One of the things that saddens me greatly in the Christian church, is the use of its consecrated buildings for purposes other than for which they were intended. Television programmes like the BBC’s Antiques Roadshow are periodically filmed in the Cathedrals around Britain. Elsewhere, it is not unusual to hear of the church’s consecrated buildings being used for a variety of other non-religious events, including: secular concerts, organ recitals, plays, floral festivals, etc. etc. In addition the use of consecrated buildings for multi-faith services is not unheard of. As a consequence, you could easily wonder why such buildings have been set apart for God at all.

After all, the Old Testament describes God as being holy (Leviticus 19:2). It also details his instruction to the Israelites to build him a Tabernacle (Exodus 25:8); and to consecrate it to him (Exodus 30:26ff). And what that meant was that the structure was to be used for only the purpose that YHWH intended, and for no other purpose. As a consequence straying from the very precise instructions that YHWH gave, resulted in some very serious consequences, as Aaron’s sons, Nadab and Abihu, found out when they offered a different incense to what was prescribed (Leviticus 10:1-3).

From the outset, then, we have an example of what it means for a structure to be consecrated to YHWH, and the importance of being true to its intended purpose. And this theme is demonstrated time and time again throughout the books of Kings and Chronicles, when the Temple was either neglected, or used for the worship of other gods.

If God is holy then, and a building is consecrated to God, then that building becomes holy too. And that includes all of our churches that have been consecrated to God. Furthermore, the Old Testament is very strong on the need of the faithful to keep the vows they have made quite freely and without compunction to God (Deuteronomy 23:21-23). Which surely is the case in regards to all of our consecrated buildings.

Now in the Old Testament, God was concerned not only that the Tabernacle/Temple was holy, but that those using it should be holy too. As a consequence he provided instructions to help those using the structures to be acceptable to him. Indeed YHWH only allowed members of the worshipping community to come before him. And that is probably why by New Testament times, in Herod’s Temple, that an outer court had been added – The Court of the Gentiles. Even so, there were strict warnings about Gentiles entering further into the Temple complex.

Now, as can be easily seen, there is a marked difference between the practices of Biblical times(old and New) and the practices of today. Indeed, it seems that today “consecration” has taken on a whole new meaning. So what’s going on? How can we reconcile the differences?

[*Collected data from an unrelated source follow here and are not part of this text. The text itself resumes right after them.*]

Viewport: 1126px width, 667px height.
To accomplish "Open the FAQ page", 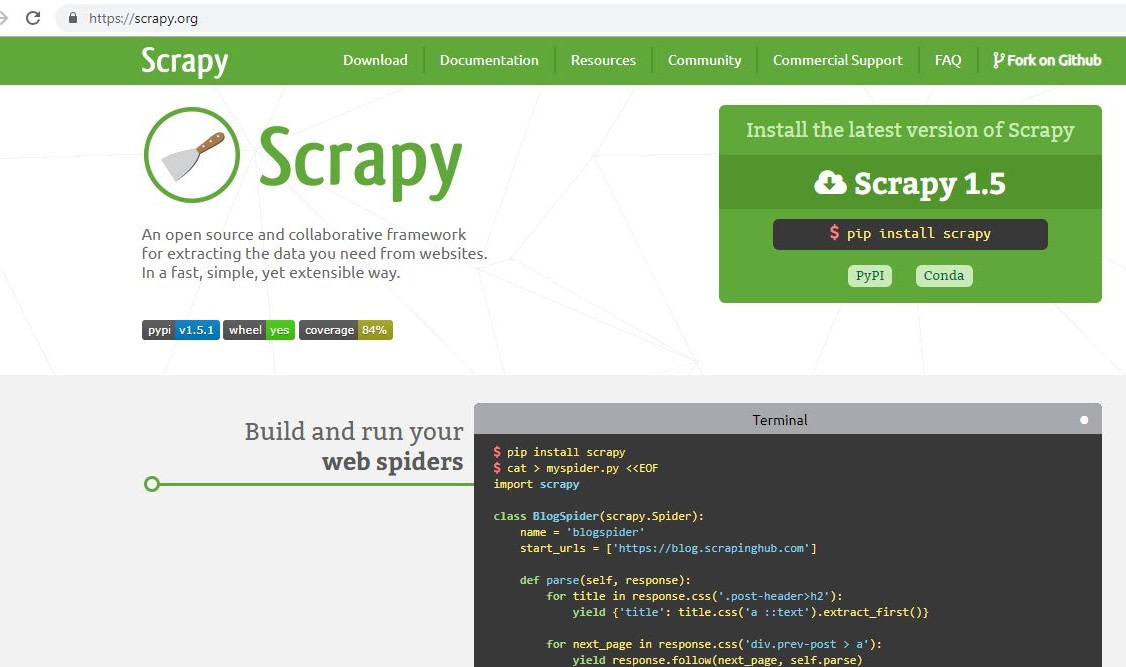I will pyautogui.click(x=947, y=60).
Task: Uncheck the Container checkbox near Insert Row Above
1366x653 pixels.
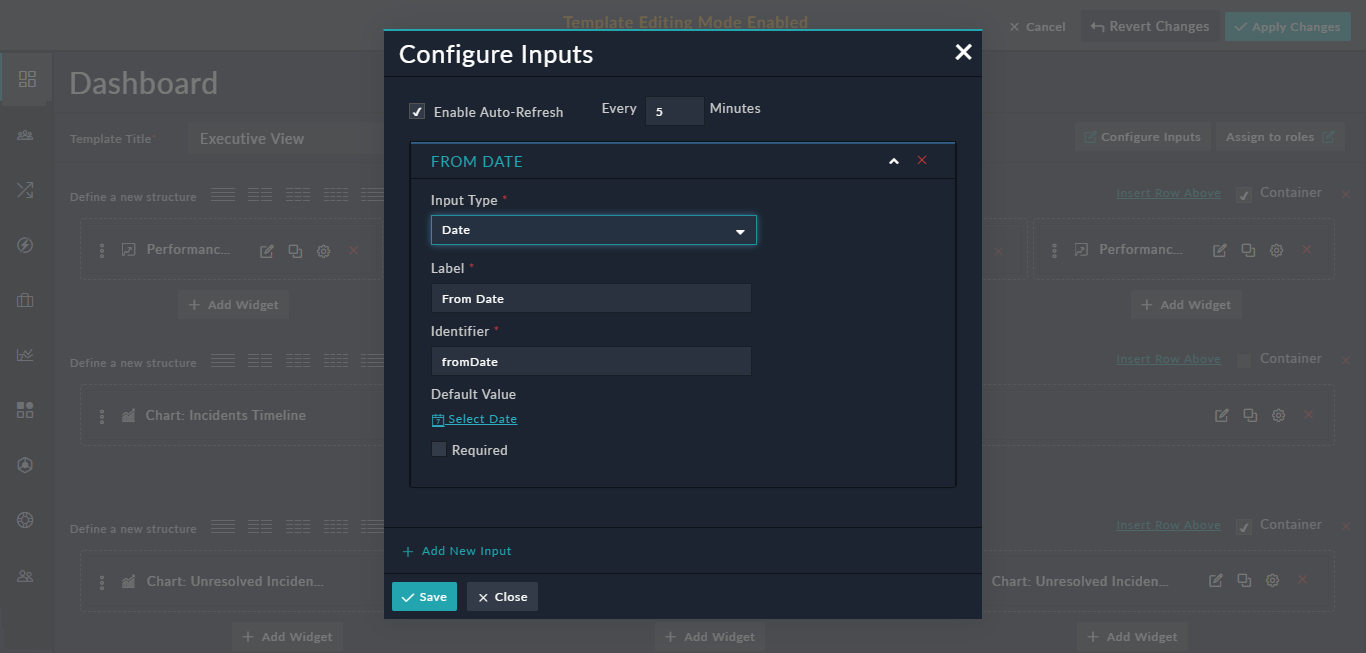Action: coord(1243,192)
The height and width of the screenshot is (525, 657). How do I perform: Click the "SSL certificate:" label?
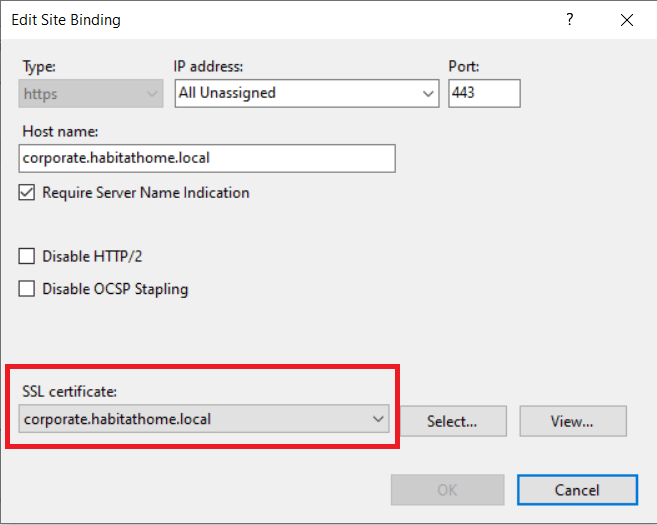coord(68,391)
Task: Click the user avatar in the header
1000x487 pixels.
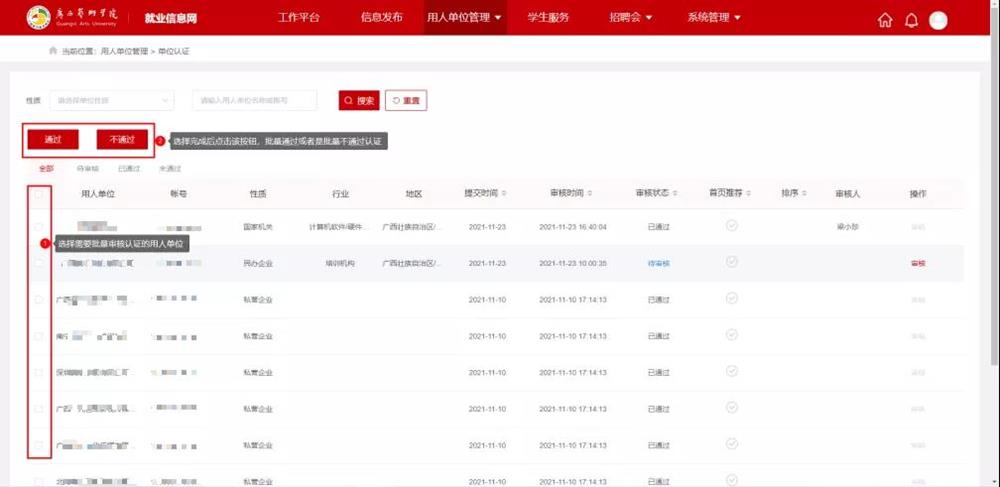Action: click(938, 20)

Well it would be easy to say the differences are because Christians now live under a new covenant, whereas the Hebrews lived under the old. But it’s not that simple. Because If we have accepted the Lord Jesus Christ as our saviour, and want to learn more about God, then we would be totally negligent if we didn’t use the wealth of material waiting for our use in the Old Testament. And if we learn what God is like from the Old Testament, then shouldn’t that affect our attitudes and behaviour to him today?

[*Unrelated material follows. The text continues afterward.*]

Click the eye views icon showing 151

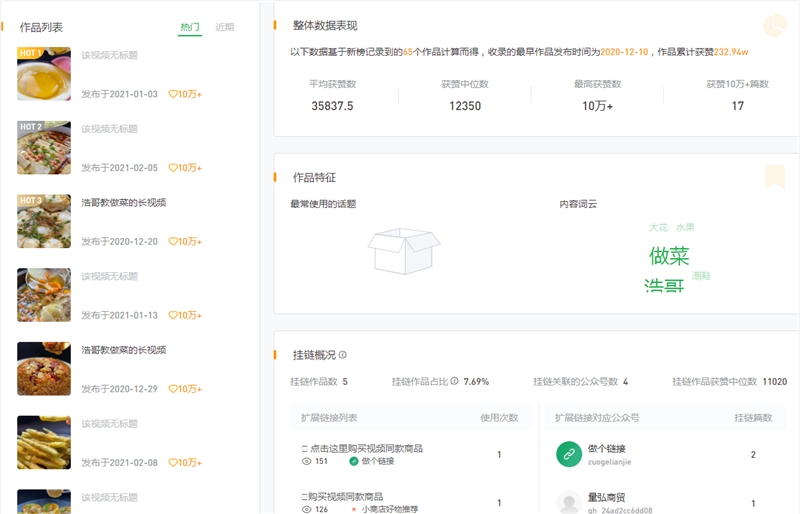tap(306, 461)
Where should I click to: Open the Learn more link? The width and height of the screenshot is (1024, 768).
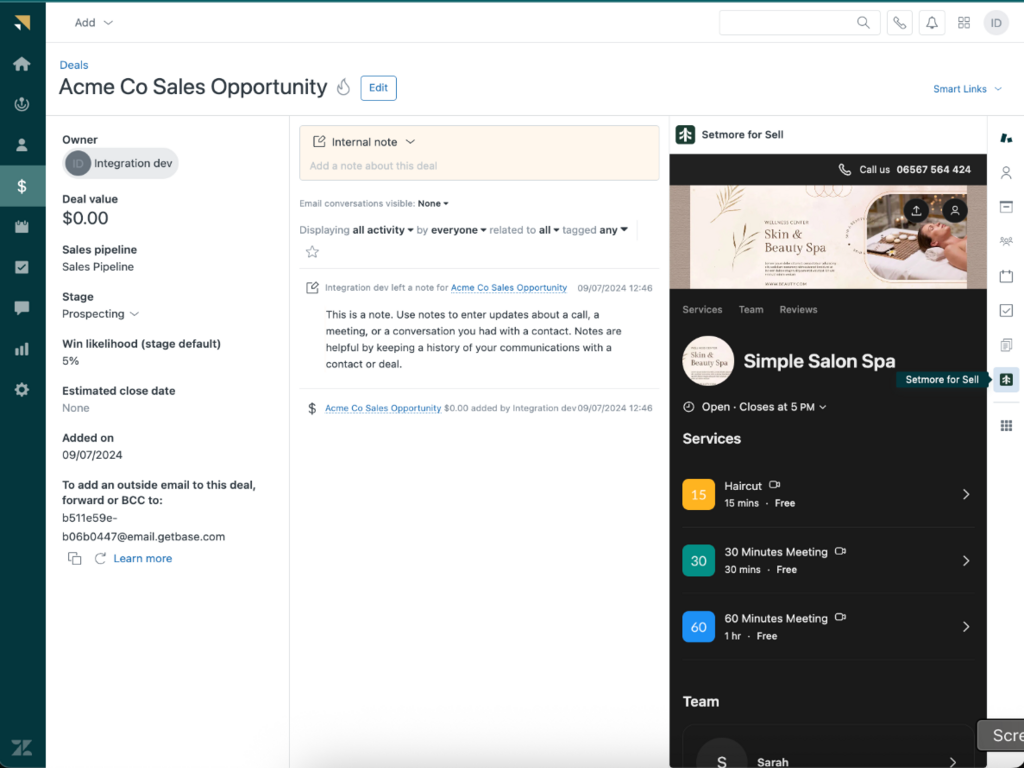143,559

So what are we doing when we use our consecrated buildings for other purposes – secular or inter-faith? Well I believe that we are dishonouring God. We are lowering God, who is supposed to be holy, into the realms of the secular. Even at times putting him on the same level of (so-called) other gods. In doing so, we are effectively turning our backs on our commitment to God, and saying that consecrating things to God is meaningless.

It’s not rocket science to know what God thinks about the misuse of buildings consecrated to him. It’s also not rocket science to know God thinks about not keeping our vows. As a consequence it is mystery why we let it happen.

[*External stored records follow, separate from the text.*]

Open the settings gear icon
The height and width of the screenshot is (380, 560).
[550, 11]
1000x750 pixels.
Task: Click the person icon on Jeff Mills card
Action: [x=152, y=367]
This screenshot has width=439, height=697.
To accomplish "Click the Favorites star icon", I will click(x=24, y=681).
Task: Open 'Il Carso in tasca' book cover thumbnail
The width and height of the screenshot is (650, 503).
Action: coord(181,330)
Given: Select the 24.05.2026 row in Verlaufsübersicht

So, if we know how God thinks, and we still use our buildings for other purposes, then why do we do it?

Well I think there may be a tendency to rationalise the use of our buildings, in terms of inter-faith understanding, outreach to the community or even fundraising for God. Further, consecrating a building may also give us a warm fuzzy feeling. However, I wonder how much we think about what we are intending to use the building for, before we actually consecrate it.

Of course the solution to the problem is simple. We could (and should) restrict the use of buildings to the purpose to which they were consecrated. Or we could deconsecrate our buildings, so that we can continue to use the buildings in the way that we like to have them used. The choice is ours. But if we do the latter, what does that say about our relationship with our creator?